12. Os caminhos da democracia, não a democracia, estão errados
Na terceira conferência que realizou, Frederico Hayek ocupou-se da democracia. Começou por dizer que a democracia é um belo e nobre ideal. Como método de mudança pacífica, tem um valor inestimável. É muito importante podermo-nos livrar de um governo com o qual não concordamos e, para isso, o sistema democrático é insubstituível.
Todavia, a democracia falhou. Em todo o mundo se sente e se manifesta uma profunda desilusão com a democracia. O motivo desta desilusão não reside na democracia em si, no seu ideal e no seu princípio, mas sim nos processos a que ela recorreu, nos caminhos por onde seguiu. Falharam as tentativas para limitar os poderes do governo, e um governo com poderes ilimitados, seja ele democrático ou não, é sempre abominável.

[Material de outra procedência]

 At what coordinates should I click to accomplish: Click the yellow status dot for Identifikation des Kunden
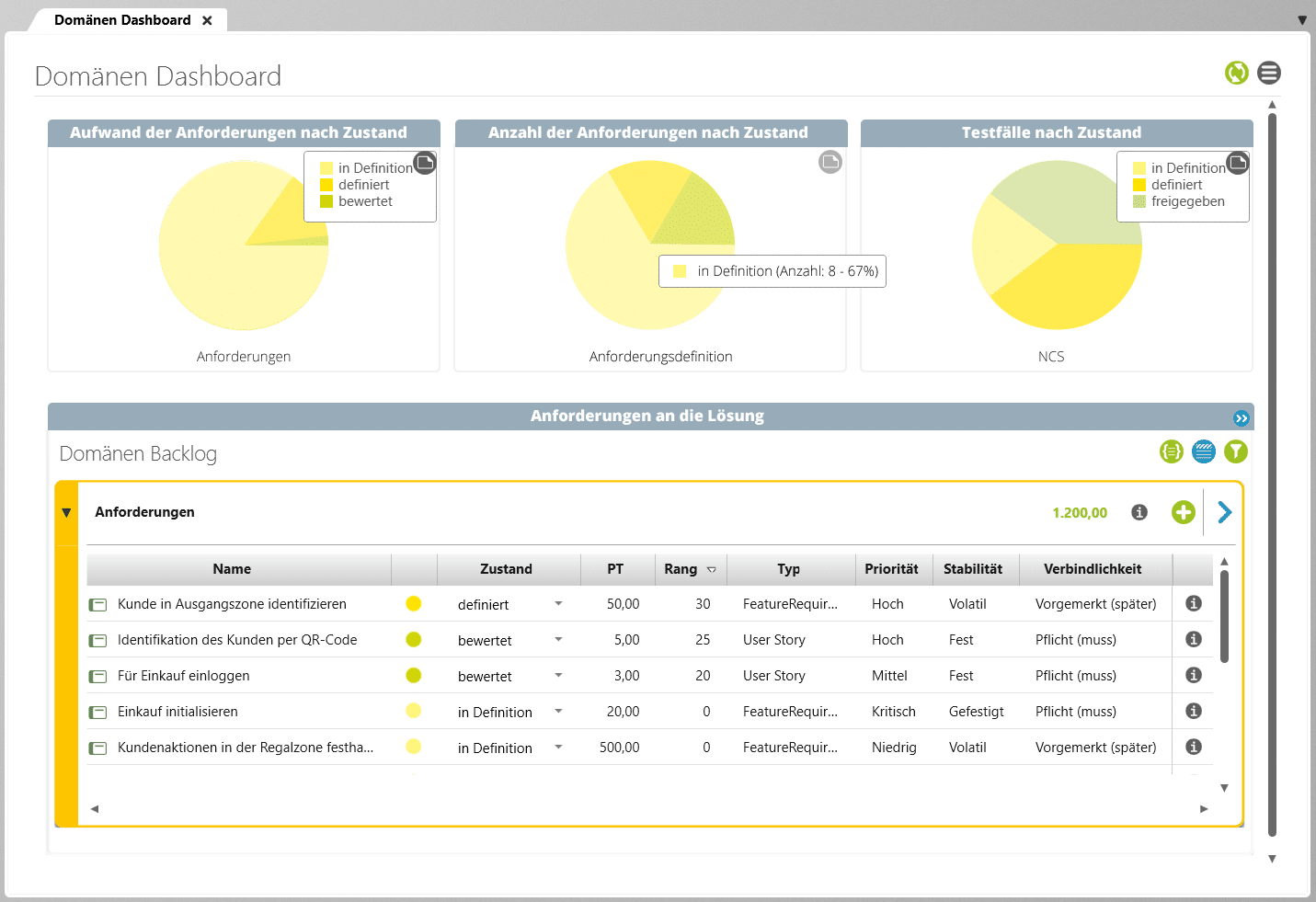pos(414,640)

O erro fundamental que levou à frustração da democracia é a identificação do poder legislativo e do poder governativo.
Destinada a fazer leis, a Assembleia Legislativa ignora o que é a lei, ignora que as leis exprimem regras gerais aplicáveis a toda a gente em circunstâncias indefinidas, e passou a considerar como leis todas as decisões, todas as concessões de certos benefícios a determinados grupos e em circunstâncias bem definidas, permitindo que qualquer regra arbitrária possa chamar-se lei.
Destinada a representar a opinião do povo que só pode ser expressa por regras gerais, ou leis no seu verdadeiro sentido, a Assembleia Legislativa passou a obedecer, não à opinião, mas à vontade dos eleitores. É a Rousseau que se deve esta transferência.
Obedecendo à vontade dos eleitores e confundindo a lei com qualquer decisão arbitrária, a Assembleia Legislativa passou a dispor de poderes ilimitados de governação, tornou-se omnipotente. Ora uma entidade com poderes ilimitados só pode ter o apoio de certos grupos. Tem, para isso, de conceder a certos indivíduos certos benefícios. Omnipotente, com poderes para atribuir todos os privilégios, a Assembleia Legislativa é simultaneamente fraca porque não pode recusar os benefícios que tem o poder de conceder aos grupos que lhe asseguram o apoio da maioria. A maioria assim obtida é pior do que um governo autoritário e autocrático, porque esse, ao menos, ainda pode obedecer a certos princípios, ao passo que uma assembleia democrática não o poderá fazer.
Não se pode atribuir aos políticos a culpa desta situação, porque não podem fugir a ela, mesmo quando o desejem, sujeitos como estão a uma concorrência eleitoral legalizada. Para conseguirem votos, para obterem o apoio da maioria, os políticos têm de proteger certos grupos e conceder-lhes benefícios.
Foi a seguir a esta descrição dos caminhos errados que a democracia segue, que Frederico Hayek expôs a sua concepção da limitação dos poderes governativos, da constituição de duas Câmaras ou Parlamentos, dos benefícios do Senado (in ob. cit., pp. 17-19).